→ Exercise goal: Output each entry below as it stands, leaving out every picture.

→ Records supplied:

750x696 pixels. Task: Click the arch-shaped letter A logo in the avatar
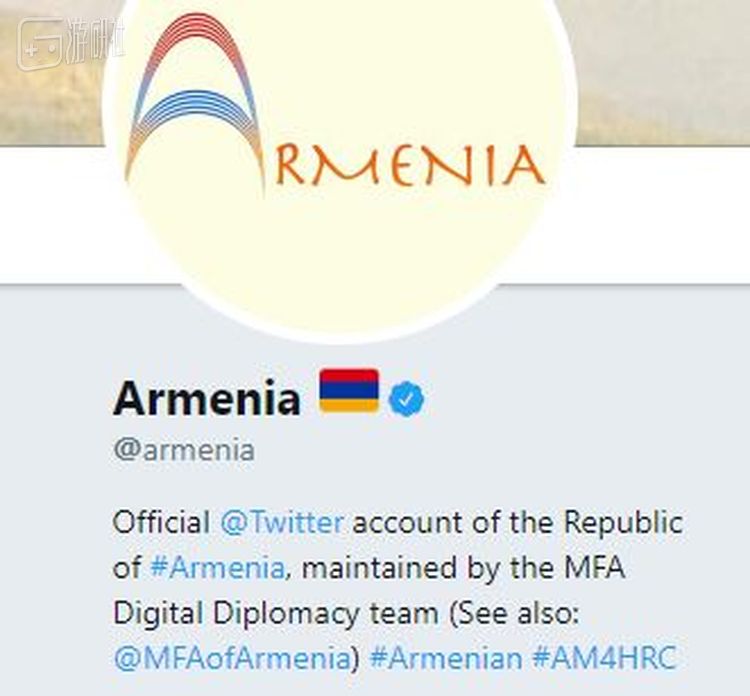(x=195, y=103)
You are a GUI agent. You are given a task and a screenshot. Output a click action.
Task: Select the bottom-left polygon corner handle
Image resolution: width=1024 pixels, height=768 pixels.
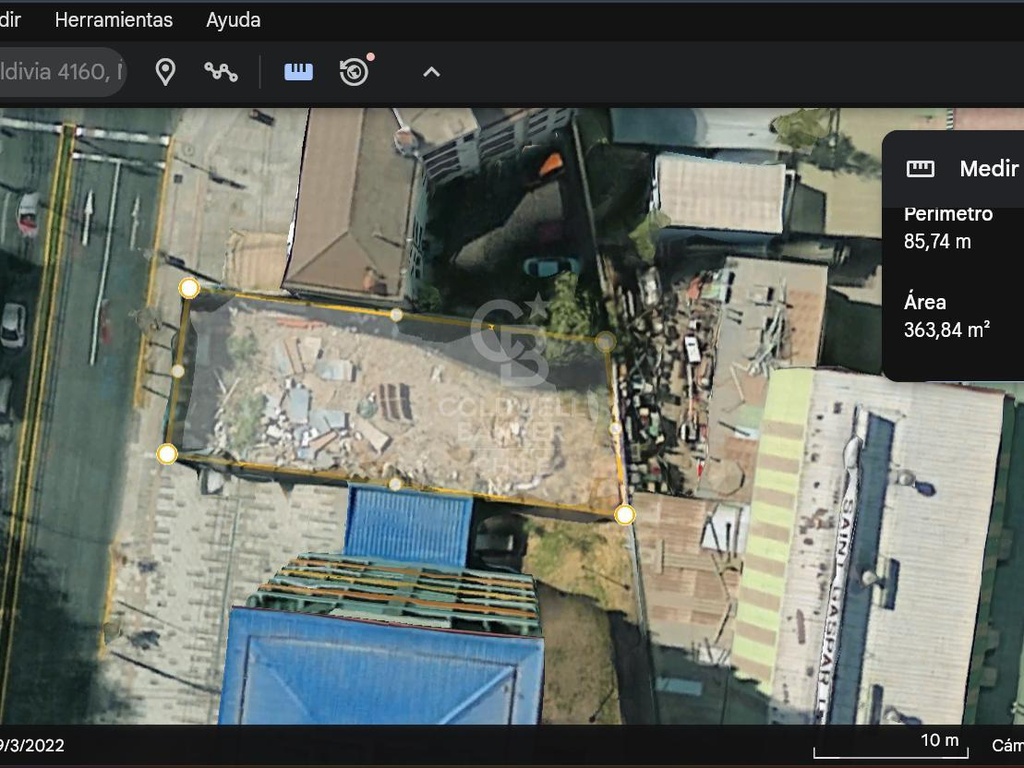coord(167,453)
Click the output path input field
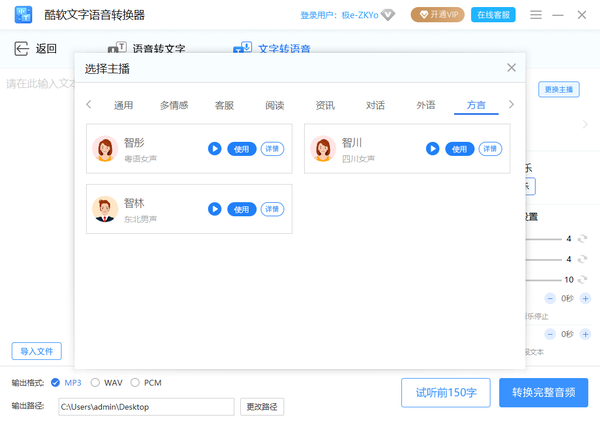The image size is (600, 422). pos(145,407)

→ Response to this task:
750x696 pixels. Task: Click the arch-shaped letter A logo in the avatar
(x=195, y=103)
You are a GUI agent. You are given a task and a screenshot. Output a click action.
Task: Select the bottom-left polygon corner handle
Image resolution: width=1024 pixels, height=768 pixels.
coord(167,453)
Click the output path input field
The image size is (600, 422). pos(145,407)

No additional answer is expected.